# Bettas and kitties



## bugwitch (Apr 12, 2009)

Yes....I said kitties. Now, I know I am going to get a lot of flack for this, but I initially purchased my betta as a form of 'Cat TV'. Well, I really like the little guy and my cats seem to like him too. He is in an enclosed tank so they cannot get to him, try as though they might.

I have not yet figured out if the little guy is excessively bothered by the cats pawing at the tank or not. Some times he will just lay there while JD (cat #1) paws at the tank. Other times he will move around a bit. It is not constant. The cats do not always go after him, although I cannot speak for when I am not home.
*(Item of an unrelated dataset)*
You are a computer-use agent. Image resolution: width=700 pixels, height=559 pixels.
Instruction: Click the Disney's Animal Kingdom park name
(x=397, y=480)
Should I be worried about the fish? Is he going to have a heart attack or something because of the kitties trying to get him? Do any of you have experience with cats (or other creatures) trying to get or playing with your bettas?
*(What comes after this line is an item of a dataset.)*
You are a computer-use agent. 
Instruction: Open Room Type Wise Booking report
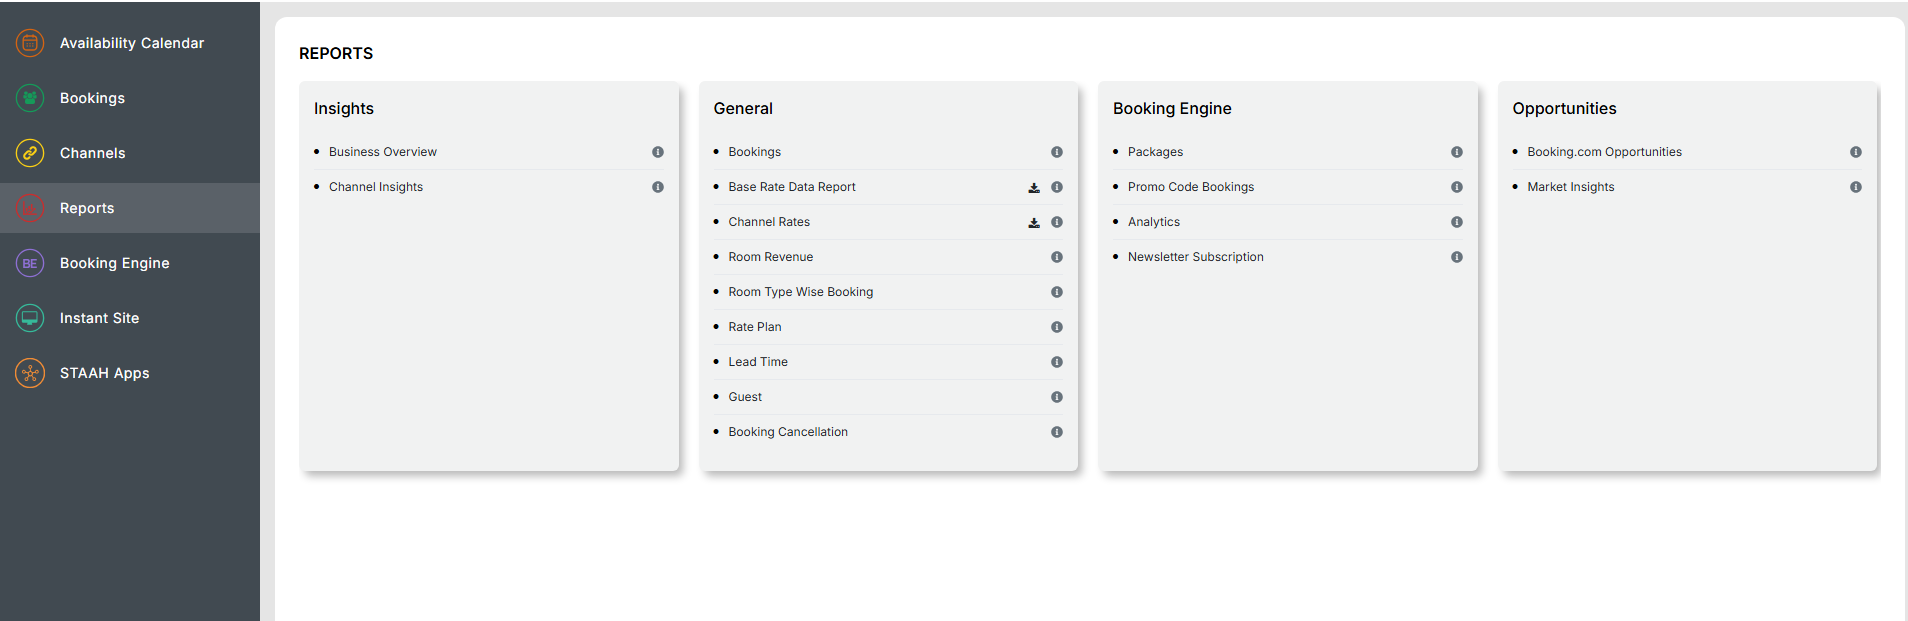800,292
**first post...ooh, exciting**


----------



## rockstar26 (Apr 12, 2009)

that may stress your fish out a bit...... you want a form of "cat tv" givey your cat catnip......


----------



## aunt kymmie (Jun 2, 2008)

Hi Bugwitch, welcome to the forum! I'd be too worried about my bettas while I was gone if my cats developed a super keen interest in them. My betta tanks are also enclosed but I've seen some pretty determined cats so I keep my cats away from my tanks. Instead I've got bird feeders hanging out on the patio which entertains them. Actually, I think it drives them crazy! 
I'm not sure if constant "pawing" bothers fish. I know tapping on tanks is an irritant for fish but I doubt your cats are tapping on the tanks with their paws.


----------



## froglady (Apr 12, 2009)

I have a cat that likes to watch the fish including my betta. but I made sure she knows to stay away from his tank. the fish dont like the stress of a cat pawing the tank. trust me they dont. hope this helps.


----------



## onekatietwo (Apr 12, 2009)

My fish doesn't seem bothered by my mom's cat. As long as you're sure they can't knock it over or anything... and you give your betta a little something to hid behind once in a while (a few tall, thick plants and maybe one of those fake cave things) I think you'll be golden. 
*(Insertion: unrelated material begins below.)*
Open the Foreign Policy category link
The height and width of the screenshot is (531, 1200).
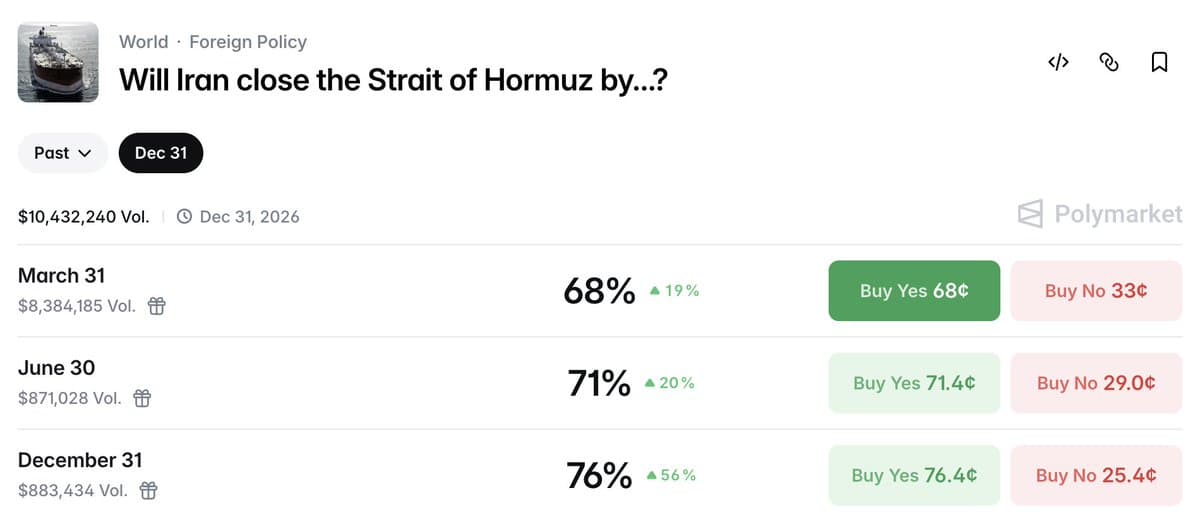point(248,42)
Mine doesn't really even seem to notice the cat and he's been quite healthy since I brought him to my mom's.
Also, I think the cat has lost interest in pawing at the tank. He'll lay there and watch the fish, but that's about it.
And that is something my fish is very used to from me.


----------



## onekatietwo (Apr 12, 2009)

Oh, also, stress effects fish even more apparently than it effects (affects? haha. I don't know) us. So if your fish DOES get sick DEFINITELY remove the cats while he is recovering. But as long as he is healthy, I would say don 't worry about it.


----------



## MrVampire181 (May 12, 2009)

My cat knows better than to go by my fish, since he got sick from drinking the filter water.


----------



## dramaqueen (Jul 7, 2008)

Some people let their cats drink from the fish bowls. That couldn't be healthy for the cat OR the fish.


----------



## MrVampire181 (May 12, 2009)

It isn't healthy, especially when it's the tank above your bed, cat falls, hits you, cats dead


----------



## IonBaller07 (Mar 29, 2009)

How big is your tank, if its a little 1g bowl with no hiding I dont reccomend it, but if its a 10g with many hiding spots, well I still wouldnt recomend it, but I think it would be alright.


----------



## MrVampire181 (May 12, 2009)

5 gallon,


----------



## LaniBaby (Apr 14, 2009)

my cats don't really pay any attention to the bettas, but my tanks are up where they can't reach them. they could, theoretically, jump from the stove onto the pantry stand where the bettas live, but they haven't bothered. if i hold my little cat up to watch them, she tries to paw the tank but the fish don't seem to care. they're acrylic tanks, though, so i try to avoid any cat nails on them or i won't be able to see the fish through the forest of scratches.


----------



## dramaqueen (Jul 7, 2008)

There isn't anything wrong with cats watching fish as long as they don't try to hurt them.


----------



## moni0310 (May 22, 2009)

my betta has a really outgoing personality haha...my little kitten tried to drink out of his bowl and my betta jumped up and nipped his nose haha... it was very funny and luckily mycat learned his lesson


----------



## dramaqueen (Jul 7, 2008)

Thats pretty funny! I'm glad the cat learned his lesson.


----------